● **Request**: Reproduce the listing below verbatim, keeping every line and character unchanged from the first line to the last.
-- START --
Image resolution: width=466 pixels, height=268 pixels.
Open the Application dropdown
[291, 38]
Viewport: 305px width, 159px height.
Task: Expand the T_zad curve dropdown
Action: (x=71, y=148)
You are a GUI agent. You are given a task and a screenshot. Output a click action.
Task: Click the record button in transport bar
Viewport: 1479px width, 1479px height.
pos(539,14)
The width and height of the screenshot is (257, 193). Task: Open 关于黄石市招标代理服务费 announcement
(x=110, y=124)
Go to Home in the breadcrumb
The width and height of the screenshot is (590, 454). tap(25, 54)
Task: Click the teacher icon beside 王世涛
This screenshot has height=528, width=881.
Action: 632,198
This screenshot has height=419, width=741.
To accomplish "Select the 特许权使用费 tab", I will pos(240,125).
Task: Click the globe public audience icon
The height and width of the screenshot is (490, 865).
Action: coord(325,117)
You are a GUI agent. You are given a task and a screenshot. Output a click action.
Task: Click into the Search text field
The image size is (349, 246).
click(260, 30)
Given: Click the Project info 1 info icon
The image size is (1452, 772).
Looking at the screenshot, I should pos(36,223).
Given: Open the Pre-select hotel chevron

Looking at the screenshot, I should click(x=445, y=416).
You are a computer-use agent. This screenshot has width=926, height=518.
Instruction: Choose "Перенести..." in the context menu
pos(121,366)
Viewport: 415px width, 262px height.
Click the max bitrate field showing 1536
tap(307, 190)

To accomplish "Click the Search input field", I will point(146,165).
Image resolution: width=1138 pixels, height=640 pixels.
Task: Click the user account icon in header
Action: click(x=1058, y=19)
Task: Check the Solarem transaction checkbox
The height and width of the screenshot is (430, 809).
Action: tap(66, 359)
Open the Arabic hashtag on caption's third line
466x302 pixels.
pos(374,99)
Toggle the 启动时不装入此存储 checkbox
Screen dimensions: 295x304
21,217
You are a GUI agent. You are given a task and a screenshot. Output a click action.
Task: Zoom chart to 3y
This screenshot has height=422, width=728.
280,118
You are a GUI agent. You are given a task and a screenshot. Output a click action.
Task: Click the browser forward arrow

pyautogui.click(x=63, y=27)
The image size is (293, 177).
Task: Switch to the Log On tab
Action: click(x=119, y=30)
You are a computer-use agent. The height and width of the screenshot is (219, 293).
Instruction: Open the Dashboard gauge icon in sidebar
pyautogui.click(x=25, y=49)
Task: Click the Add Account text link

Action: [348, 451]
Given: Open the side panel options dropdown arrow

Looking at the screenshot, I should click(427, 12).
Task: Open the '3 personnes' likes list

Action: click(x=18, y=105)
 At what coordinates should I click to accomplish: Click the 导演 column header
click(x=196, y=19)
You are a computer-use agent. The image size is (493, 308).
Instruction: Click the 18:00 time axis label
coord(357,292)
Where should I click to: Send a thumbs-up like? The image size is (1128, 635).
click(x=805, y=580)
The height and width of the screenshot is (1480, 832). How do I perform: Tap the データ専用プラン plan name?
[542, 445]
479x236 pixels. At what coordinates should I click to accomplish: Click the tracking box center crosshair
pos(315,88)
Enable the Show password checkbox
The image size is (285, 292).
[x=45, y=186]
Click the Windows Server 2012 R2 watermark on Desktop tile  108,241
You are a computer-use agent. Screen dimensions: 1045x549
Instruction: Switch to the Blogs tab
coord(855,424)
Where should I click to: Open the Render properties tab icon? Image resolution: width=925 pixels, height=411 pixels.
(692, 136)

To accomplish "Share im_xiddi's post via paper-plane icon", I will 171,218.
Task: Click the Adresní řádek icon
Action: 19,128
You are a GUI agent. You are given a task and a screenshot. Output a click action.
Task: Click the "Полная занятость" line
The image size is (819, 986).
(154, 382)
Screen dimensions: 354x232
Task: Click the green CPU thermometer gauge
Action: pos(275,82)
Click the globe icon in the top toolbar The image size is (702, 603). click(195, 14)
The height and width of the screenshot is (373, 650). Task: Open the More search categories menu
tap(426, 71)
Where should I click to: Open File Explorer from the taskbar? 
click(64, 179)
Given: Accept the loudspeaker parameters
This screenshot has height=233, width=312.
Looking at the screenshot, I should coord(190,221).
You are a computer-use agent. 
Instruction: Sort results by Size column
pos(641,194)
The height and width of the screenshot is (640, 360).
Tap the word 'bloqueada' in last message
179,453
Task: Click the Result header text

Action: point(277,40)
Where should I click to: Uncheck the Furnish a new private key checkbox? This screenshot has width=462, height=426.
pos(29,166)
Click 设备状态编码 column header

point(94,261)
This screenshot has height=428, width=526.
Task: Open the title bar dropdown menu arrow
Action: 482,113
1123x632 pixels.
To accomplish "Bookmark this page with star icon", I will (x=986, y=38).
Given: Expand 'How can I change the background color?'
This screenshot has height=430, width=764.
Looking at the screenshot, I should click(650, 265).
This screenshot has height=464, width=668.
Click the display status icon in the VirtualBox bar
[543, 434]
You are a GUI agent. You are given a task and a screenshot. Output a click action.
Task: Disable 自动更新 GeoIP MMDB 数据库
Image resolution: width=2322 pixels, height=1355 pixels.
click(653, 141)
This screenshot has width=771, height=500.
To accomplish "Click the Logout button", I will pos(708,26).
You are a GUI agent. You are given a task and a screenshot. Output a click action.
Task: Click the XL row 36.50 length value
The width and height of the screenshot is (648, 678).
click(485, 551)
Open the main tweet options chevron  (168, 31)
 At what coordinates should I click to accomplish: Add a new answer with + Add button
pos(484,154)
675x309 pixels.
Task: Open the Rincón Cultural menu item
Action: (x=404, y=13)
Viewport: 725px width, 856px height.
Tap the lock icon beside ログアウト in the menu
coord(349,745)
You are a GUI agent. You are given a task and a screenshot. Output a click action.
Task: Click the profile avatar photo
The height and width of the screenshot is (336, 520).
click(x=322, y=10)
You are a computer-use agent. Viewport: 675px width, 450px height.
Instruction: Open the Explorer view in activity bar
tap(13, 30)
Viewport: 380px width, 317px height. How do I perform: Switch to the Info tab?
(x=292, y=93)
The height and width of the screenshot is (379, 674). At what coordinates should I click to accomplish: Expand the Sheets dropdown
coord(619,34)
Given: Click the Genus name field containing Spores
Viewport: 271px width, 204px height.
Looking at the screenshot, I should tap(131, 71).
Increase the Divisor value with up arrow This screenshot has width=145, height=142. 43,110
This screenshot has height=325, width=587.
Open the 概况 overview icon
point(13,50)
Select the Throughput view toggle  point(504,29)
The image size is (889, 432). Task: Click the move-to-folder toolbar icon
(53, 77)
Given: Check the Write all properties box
-- END --
● **Result of this task**:
Image resolution: width=466 pixels, height=268 pixels.
Open the Application dropdown
[291, 38]
Viewport: 305px width, 159px height.
Task: Expand the T_zad curve dropdown
Action: (x=71, y=148)
You are a GUI agent. You are given a task and a screenshot. Output a click action.
Task: Click the record button in transport bar
Viewport: 1479px width, 1479px height.
pos(539,14)
The width and height of the screenshot is (257, 193). Task: Open 关于黄石市招标代理服务费 announcement
(x=110, y=124)
Go to Home in the breadcrumb
The width and height of the screenshot is (590, 454). tap(25, 54)
Task: Click the teacher icon beside 王世涛
This screenshot has height=528, width=881.
Action: 632,198
This screenshot has height=419, width=741.
To accomplish "Select the 特许权使用费 tab", I will pos(240,125).
Task: Click the globe public audience icon
The height and width of the screenshot is (490, 865).
Action: coord(325,117)
You are a GUI agent. You are given a task and a screenshot. Output a click action.
Task: Click into the Search text field
The image size is (349, 246).
click(260, 30)
Given: Click the Project info 1 info icon
The image size is (1452, 772).
Looking at the screenshot, I should pos(36,223).
Given: Open the Pre-select hotel chevron

Looking at the screenshot, I should click(x=445, y=416).
You are a computer-use agent. This screenshot has width=926, height=518.
Instruction: Choose "Перенести..." in the context menu
pos(121,366)
Viewport: 415px width, 262px height.
Click the max bitrate field showing 1536
tap(307, 190)

To accomplish "Click the Search input field", I will point(146,165).
Image resolution: width=1138 pixels, height=640 pixels.
Task: Click the user account icon in header
Action: click(x=1058, y=19)
Task: Check the Solarem transaction checkbox
The height and width of the screenshot is (430, 809).
Action: tap(66, 359)
Open the Arabic hashtag on caption's third line
466x302 pixels.
pos(374,99)
Toggle the 启动时不装入此存储 checkbox
Screen dimensions: 295x304
21,217
You are a GUI agent. You are given a task and a screenshot. Output a click action.
Task: Zoom chart to 3y
This screenshot has height=422, width=728.
280,118
You are a GUI agent. You are given a task and a screenshot. Output a click action.
Task: Click the browser forward arrow

pyautogui.click(x=63, y=27)
The image size is (293, 177).
Task: Switch to the Log On tab
Action: click(x=119, y=30)
You are a computer-use agent. The height and width of the screenshot is (219, 293).
Instruction: Open the Dashboard gauge icon in sidebar
pyautogui.click(x=25, y=49)
Task: Click the Add Account text link

Action: [348, 451]
Given: Open the side panel options dropdown arrow

Looking at the screenshot, I should click(427, 12).
Task: Open the '3 personnes' likes list

Action: click(x=18, y=105)
 At what coordinates should I click to accomplish: Click the 导演 column header
click(x=196, y=19)
You are a computer-use agent. The image size is (493, 308).
Instruction: Click the 18:00 time axis label
coord(357,292)
Where should I click to: Send a thumbs-up like? The image size is (1128, 635).
click(x=805, y=580)
The height and width of the screenshot is (1480, 832). How do I perform: Tap the データ専用プラン plan name?
[542, 445]
479x236 pixels. At what coordinates should I click to accomplish: Click the tracking box center crosshair
pos(315,88)
Enable the Show password checkbox
The image size is (285, 292).
[x=45, y=186]
Click the Windows Server 2012 R2 watermark on Desktop tile  108,241
You are a computer-use agent. Screen dimensions: 1045x549
Instruction: Switch to the Blogs tab
coord(855,424)
Where should I click to: Open the Render properties tab icon? Image resolution: width=925 pixels, height=411 pixels.
(692, 136)

To accomplish "Share im_xiddi's post via paper-plane icon", I will 171,218.
Task: Click the Adresní řádek icon
Action: 19,128
You are a GUI agent. You are given a task and a screenshot. Output a click action.
Task: Click the "Полная занятость" line
The image size is (819, 986).
(154, 382)
Screen dimensions: 354x232
Task: Click the green CPU thermometer gauge
Action: pos(275,82)
Click the globe icon in the top toolbar The image size is (702, 603). click(195, 14)
The height and width of the screenshot is (373, 650). Task: Open the More search categories menu
tap(426, 71)
Where should I click to: Open File Explorer from the taskbar? 
click(64, 179)
Given: Accept the loudspeaker parameters
This screenshot has height=233, width=312.
Looking at the screenshot, I should coord(190,221).
You are a computer-use agent. 
Instruction: Sort results by Size column
pos(641,194)
The height and width of the screenshot is (640, 360).
Tap the word 'bloqueada' in last message
179,453
Task: Click the Result header text

Action: point(277,40)
Where should I click to: Uncheck the Furnish a new private key checkbox? This screenshot has width=462, height=426.
pos(29,166)
Click 设备状态编码 column header

point(94,261)
This screenshot has height=428, width=526.
Task: Open the title bar dropdown menu arrow
Action: 482,113
1123x632 pixels.
To accomplish "Bookmark this page with star icon", I will (x=986, y=38).
Given: Expand 'How can I change the background color?'
This screenshot has height=430, width=764.
Looking at the screenshot, I should click(650, 265).
This screenshot has height=464, width=668.
Click the display status icon in the VirtualBox bar
[543, 434]
You are a GUI agent. You are given a task and a screenshot. Output a click action.
Task: Disable 自动更新 GeoIP MMDB 数据库
Image resolution: width=2322 pixels, height=1355 pixels.
click(653, 141)
This screenshot has width=771, height=500.
To accomplish "Click the Logout button", I will pos(708,26).
You are a GUI agent. You are given a task and a screenshot. Output a click action.
Task: Click the XL row 36.50 length value
The width and height of the screenshot is (648, 678).
click(485, 551)
Open the main tweet options chevron  (168, 31)
 At what coordinates should I click to accomplish: Add a new answer with + Add button
pos(484,154)
675x309 pixels.
Task: Open the Rincón Cultural menu item
Action: (x=404, y=13)
Viewport: 725px width, 856px height.
Tap the lock icon beside ログアウト in the menu
coord(349,745)
You are a GUI agent. You are given a task and a screenshot. Output a click action.
Task: Click the profile avatar photo
The height and width of the screenshot is (336, 520).
click(x=322, y=10)
You are a computer-use agent. Viewport: 675px width, 450px height.
Instruction: Open the Explorer view in activity bar
tap(13, 30)
Viewport: 380px width, 317px height. How do I perform: Switch to the Info tab?
(x=292, y=93)
The height and width of the screenshot is (379, 674). At what coordinates should I click to accomplish: Expand the Sheets dropdown
coord(619,34)
Given: Click the Genus name field containing Spores
Viewport: 271px width, 204px height.
Looking at the screenshot, I should tap(131, 71).
Increase the Divisor value with up arrow This screenshot has width=145, height=142. 43,110
This screenshot has height=325, width=587.
Open the 概况 overview icon
point(13,50)
Select the Throughput view toggle  point(504,29)
The image size is (889, 432). Task: Click the move-to-folder toolbar icon
(53, 77)
Given: Check the Write all properties box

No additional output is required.